En los misterios de la soledad que le interesan a Gutiérrez aparecen estas personas sacadas de otra época y las que tienen una tez tan blanca que parecen muertos. Lo que hay en esa obras es una soledad fantasmal, incluso en una de las paredes de la exhibición se puede ver una serie de pinturas con personas que parecerían tener máscaras como la de El fantasma de la ópera –hay una pintura que directamente muestra a una persona cuya cabeza es una calavera–. Incluso aquellos que no tienen un aspecto cadavérico parecen personas absortas que están viendo muertos o fantasmas o algo que pasa enfrente de sus ojos pero que no pueden tocar.

Niños con juguete, 1965

Esta paradoja que presenta la obra de Gutiérrez –mostrar el encierro antes de que suceda– puede pensarse también como una profecía autocumplida: Emilia escribió su destino en sus pinturas. Se supone que las pinturas hablan del pasado, de la infancia triste y desolada que tuvo la artista, pero reflejan el encierro y el aislamiento en el que vivió durante 30 años, desde que abandonó la pintura y hasta que falleció.
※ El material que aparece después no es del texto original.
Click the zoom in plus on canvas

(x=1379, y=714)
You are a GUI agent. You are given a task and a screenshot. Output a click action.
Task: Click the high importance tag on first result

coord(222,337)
No son pinturas de una vida en presente, de un hoy doméstico, ni tampoco de un pasado gris, sino de un futuro desolado y triste. Son crónicas de un encierro que se hizo real en el momento que el color se retiró de la vida de Emilia Gutiérrez. La partida del color, para esta artista, significó la llegada del encierro y la soledad.

La curaduría de Rafael Cippolini propone un recorrido por la obra de Emilia Gutiérrez que genera una ilusión temporal. A medida que se recorre esta exhibición, el espectador puede pensar que avanza en la carrera de Emilia, es decir, que al principio se muestran sus obras más tempranas y luego las últimas, las que produce antes del aislamiento. Sin embargo, no todas las obras están fechadas, pero Cippolini logra identificar diferentes momentos de la obra de esta artista.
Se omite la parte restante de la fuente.